───── Material shown

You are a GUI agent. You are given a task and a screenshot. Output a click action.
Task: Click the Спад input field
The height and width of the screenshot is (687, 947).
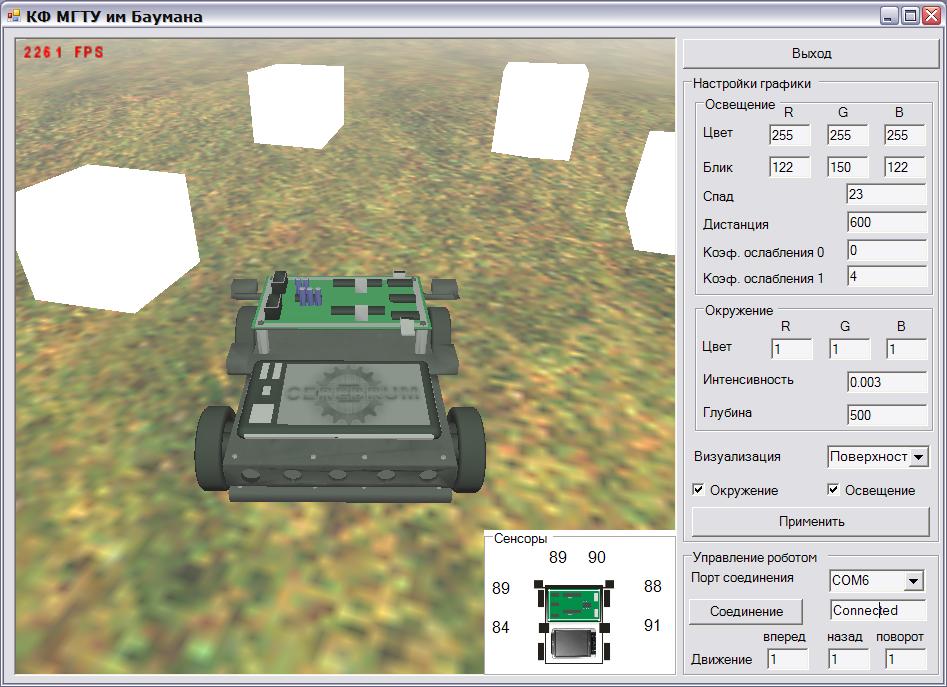(x=886, y=196)
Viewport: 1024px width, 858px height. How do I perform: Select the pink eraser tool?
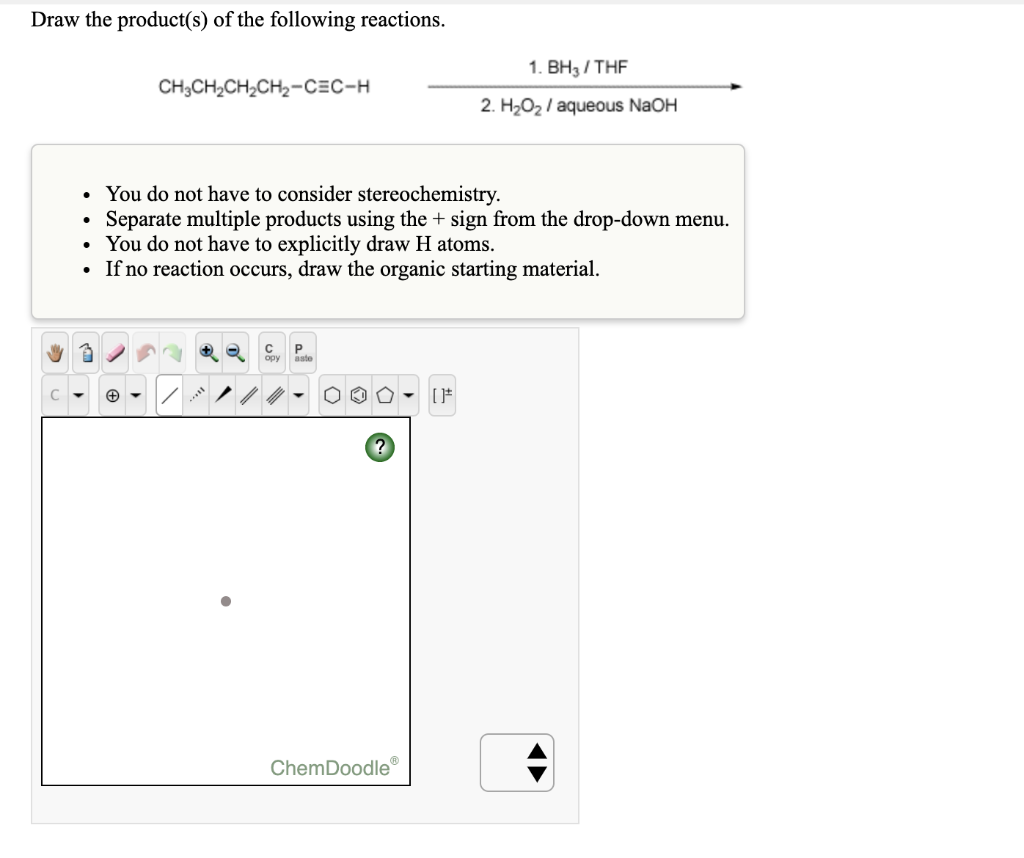[115, 351]
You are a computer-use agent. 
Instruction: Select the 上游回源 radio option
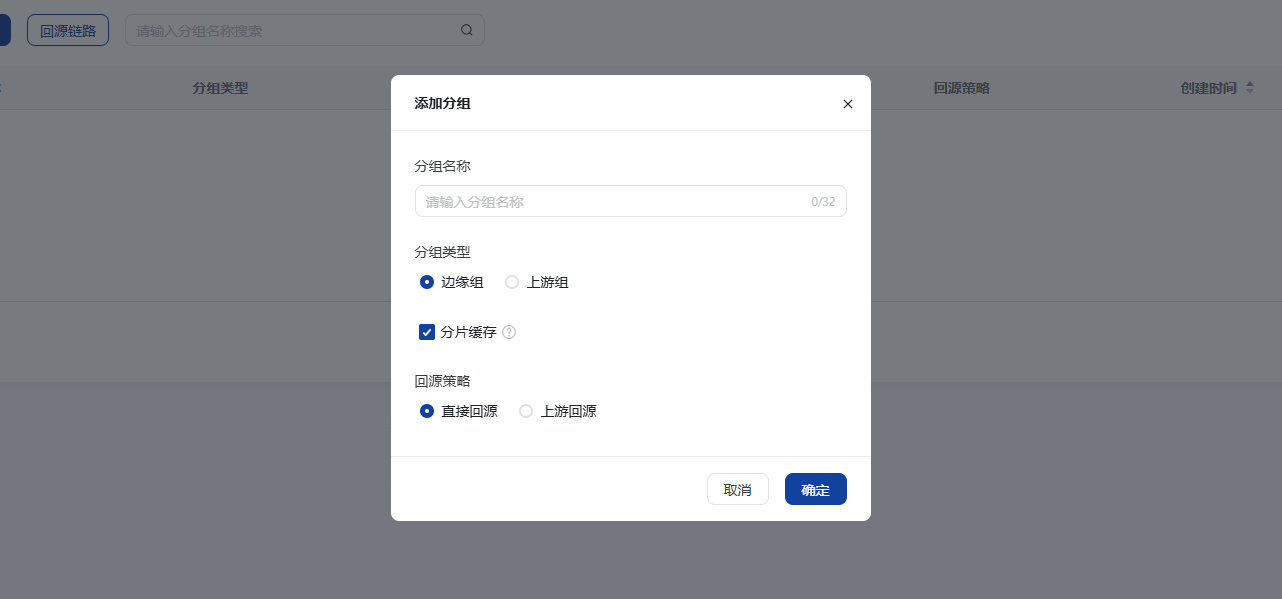[526, 411]
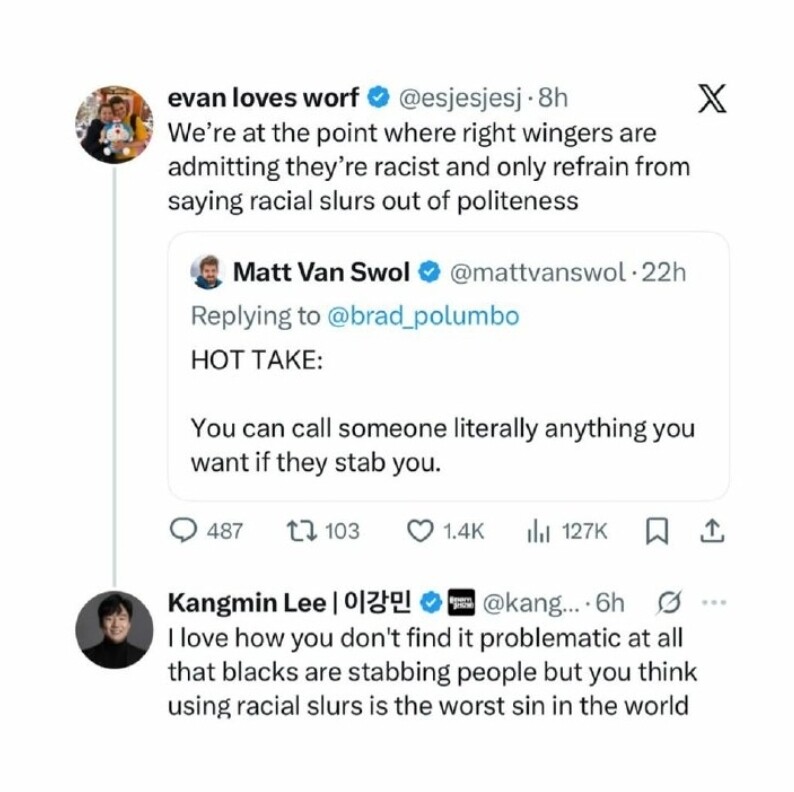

──────────

▸ Task to complete
All lines of the entries above where "agent" turns up should be reported.

▸ Response to the task
You are a GUI agent. You are given a task and a screenshot. Output a click action.
You are a computer-use agent. 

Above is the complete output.